Although not before us in this appeal, the issue as to the client's obligation to pay attorney fees from the PIP payments might arise on remand. There is a suggestion in Richter that the plaintiff's agreement to pay his attorney a percentage of "any settlement" means that he is to pay one-third of the PIP payments.[5] While I agree with the Richter holding as to the effect of the policy language, I do not accept its dicta as to the client's obligation. An insured has an unequivocal legal right to receive PIP payments. To me it is anomalous to require him to pay a percentage of that sum to his attorney merely because in the course of litigation or negotiation the liability carrier reimburses the PIP carrier for those sums. At an absolute minimum, such a *91 fee agreement would require full disclosure by the attorney to the client as to all the relevant facts and circumstances.

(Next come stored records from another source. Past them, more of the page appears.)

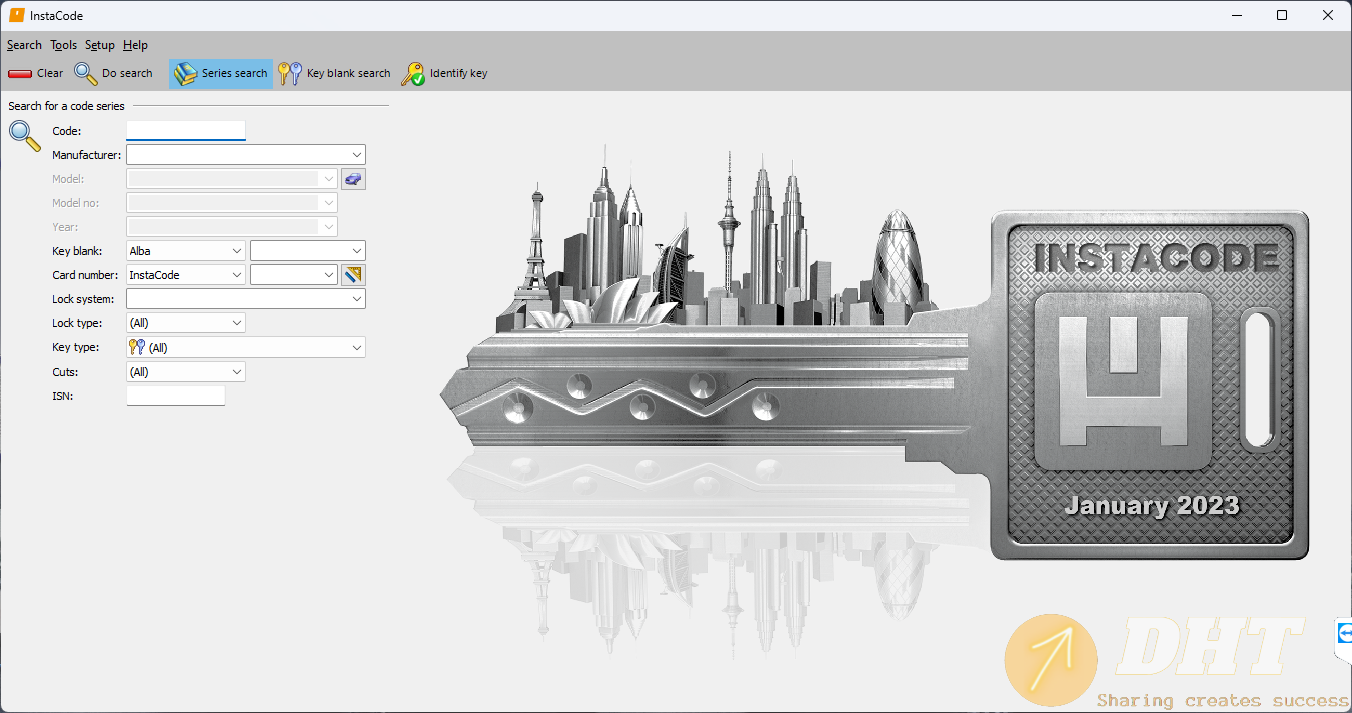Open the Setup menu

click(x=99, y=45)
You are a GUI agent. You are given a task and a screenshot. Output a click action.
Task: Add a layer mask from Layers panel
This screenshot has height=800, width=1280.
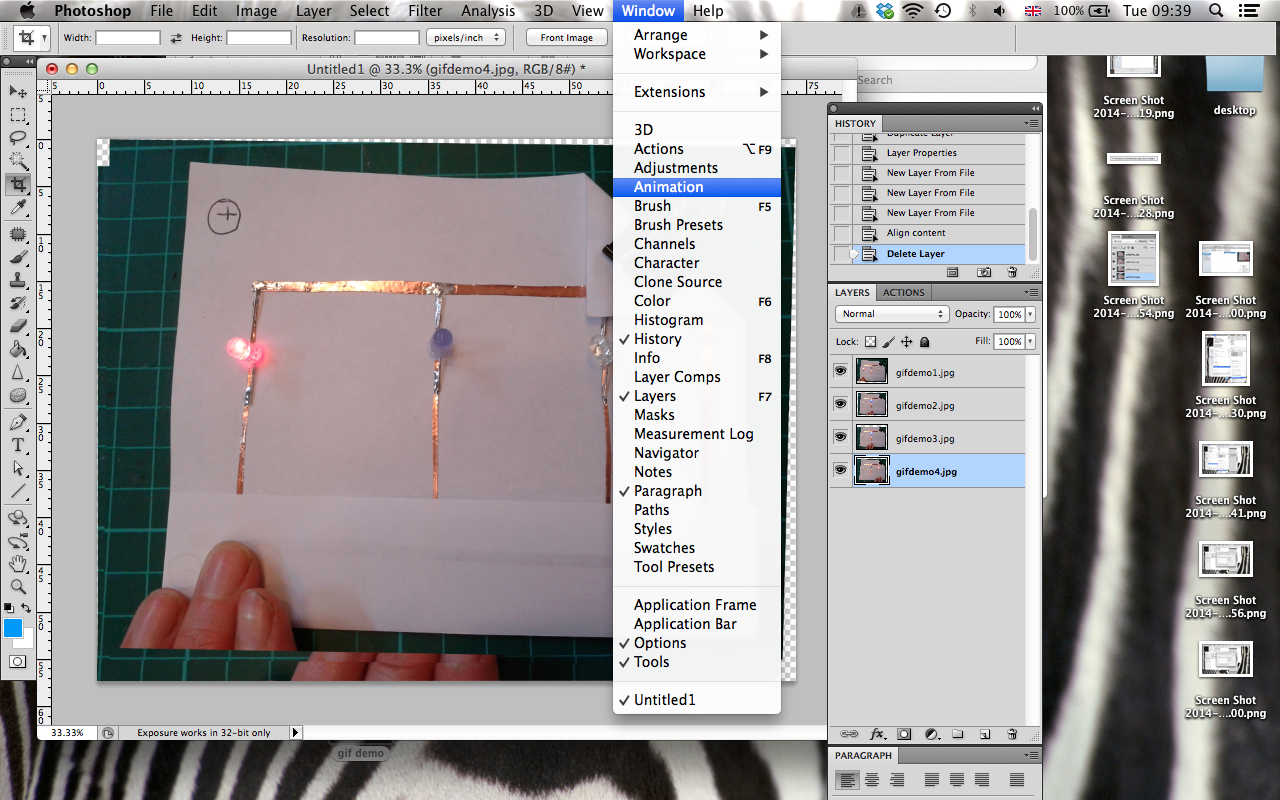point(904,733)
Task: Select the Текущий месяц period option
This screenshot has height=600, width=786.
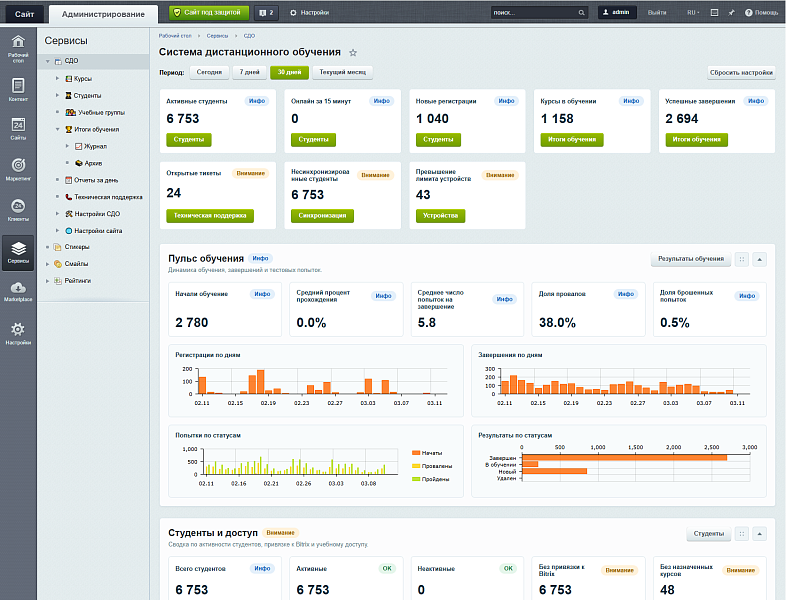Action: pos(342,73)
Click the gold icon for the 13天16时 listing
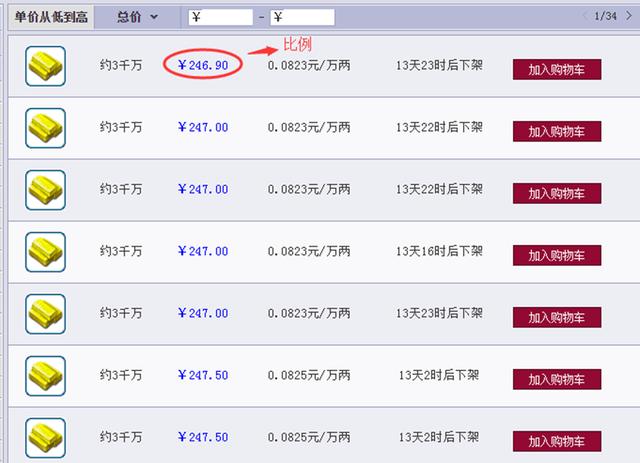This screenshot has height=463, width=640. click(x=45, y=252)
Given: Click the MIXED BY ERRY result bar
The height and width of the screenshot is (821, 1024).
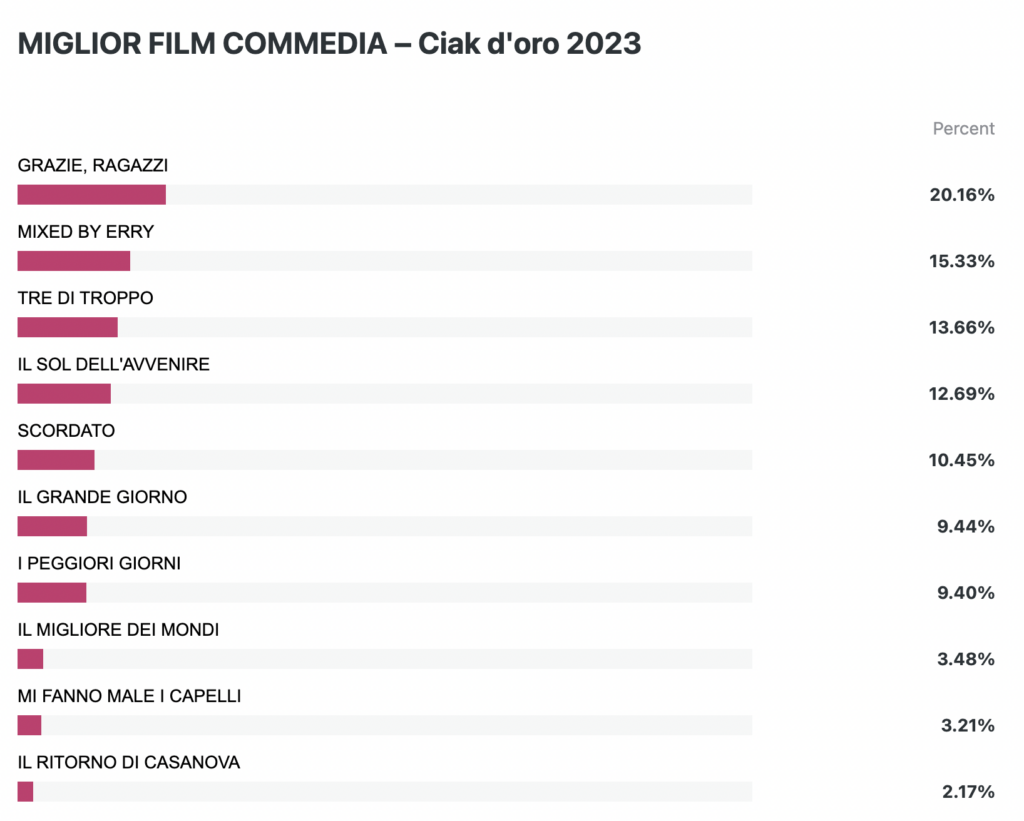Looking at the screenshot, I should point(385,261).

I find serious policy objections against, and no very compelling policy reason for, imposing attorney fee liability for PIP payments on either the client or the PIP carrier. However, these issues are not briefed and it is unnecessary to resolve them in the present appeal.
NOTES
[1]  Liberty does not assign error to the trial court's ruling allowing Desmond to add her attorney fees claim. In any event, allowing amendments is within the trial court's discretion and permission to amend "shall be freely given when justice so requires." CR 15(a); Culpepper v. Snohomish Cy. Dep't of Planning & Comm'ty Dev., 59 Wash. App. 166, 169, 796 P.2d 1285 (1990), review denied, 116 Wash. 2d 1008 (1991).
[2]  23 Wash. App. 277, 281, 595 P.2d 61, review denied, 92 Wash. 2d 1019 (1979).

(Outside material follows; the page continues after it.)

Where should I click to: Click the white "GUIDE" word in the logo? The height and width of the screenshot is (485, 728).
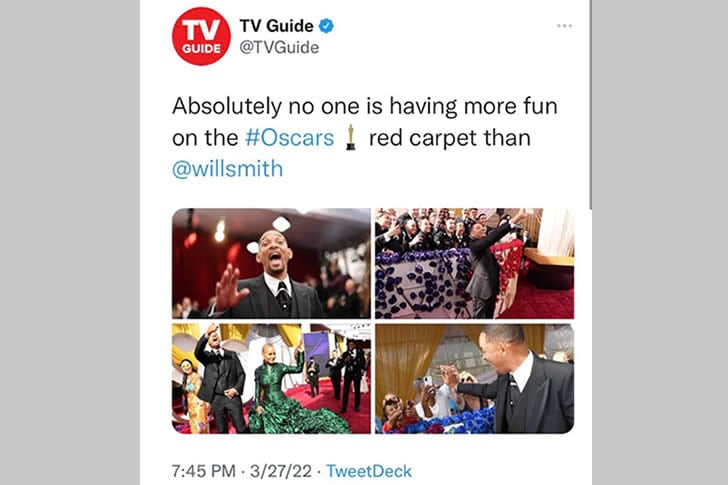coord(201,49)
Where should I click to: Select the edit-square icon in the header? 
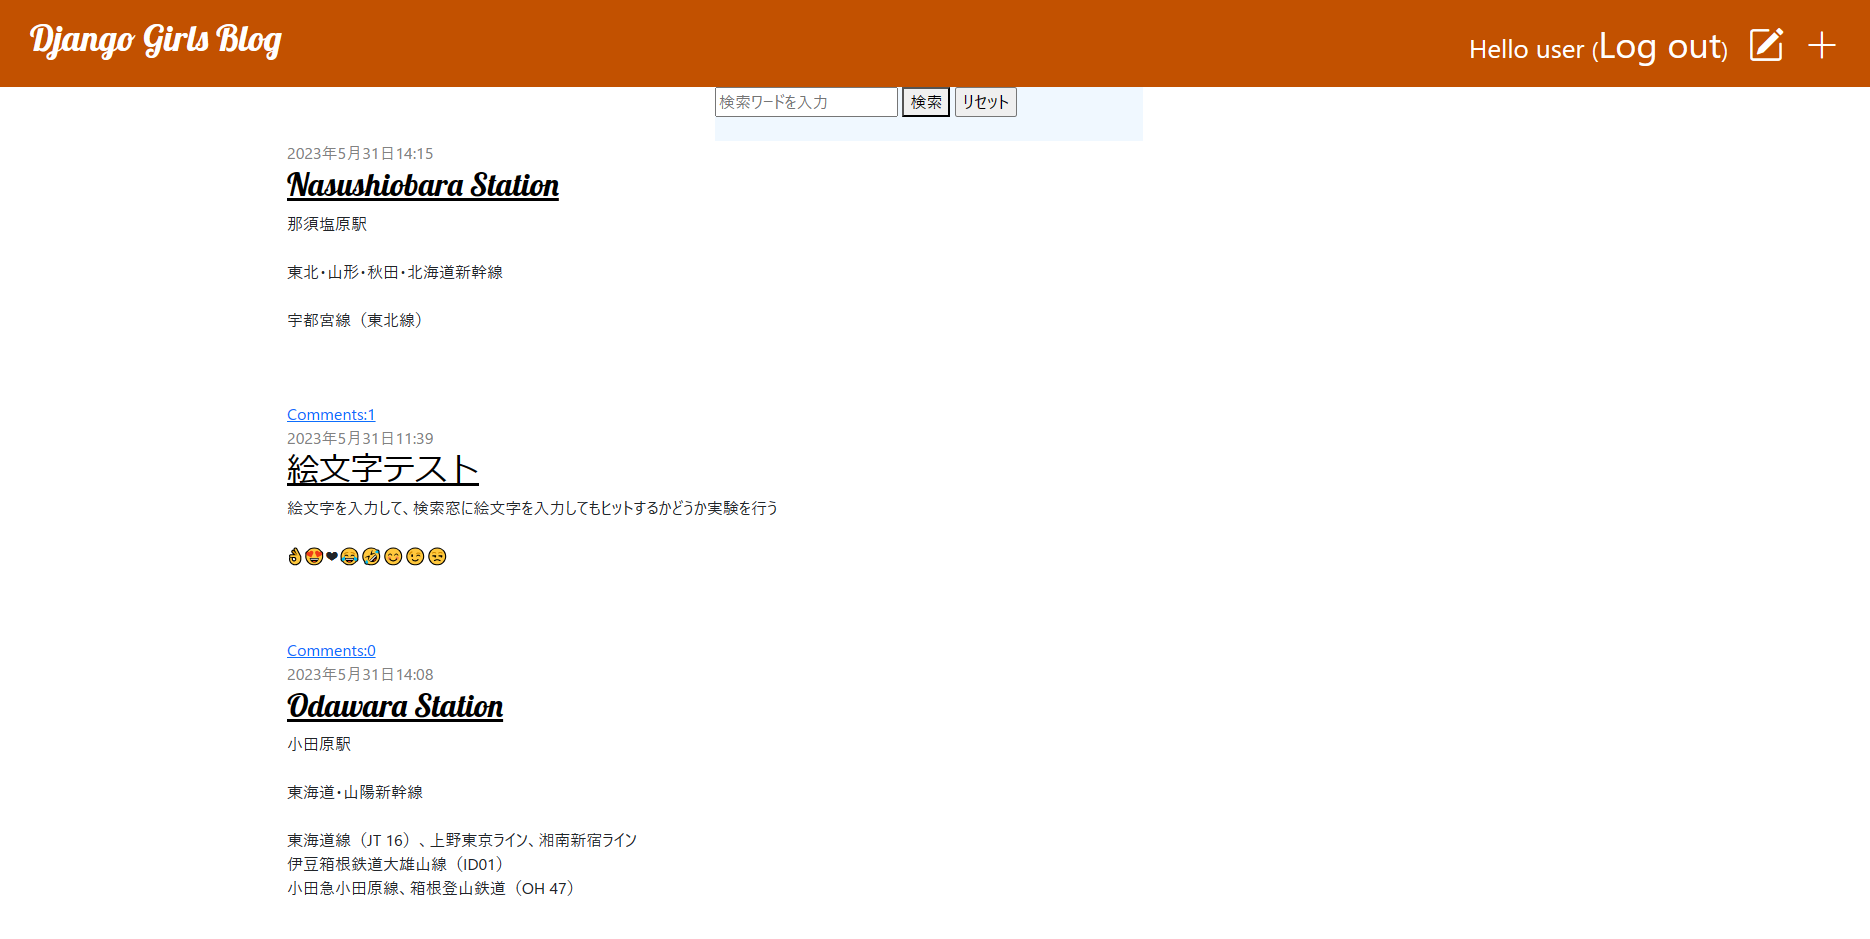[1766, 44]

[3]  29 Wash. App. 507, 628 P.2d 1311 (1980), review denied, 95 Wash. 2d 1012 (1981).
[4]  Ridenour, at 516.
[5]  "Because the foregoing rationale results in a determination that attorney's fees cannot be recovered by Mr. Honore, the fact the court indicated Mr. Honore had not been made whole to the extent of those fees is immaterial. We note Mr. Honore voluntarily entered into a contingent retainer agreement which required payment of 33 1/3 percent of `any settlement.' There have been no contentions of invalidity concerning that agreement or that he was operating under any disability when he entered it. Additionally, the PIP endorsement was voluntarily bargained for by Mr. Honore in order to have his medical bills promptly paid. He received the benefit of both bargains and should not now be heard to complain." Richter, at 512 n. 5.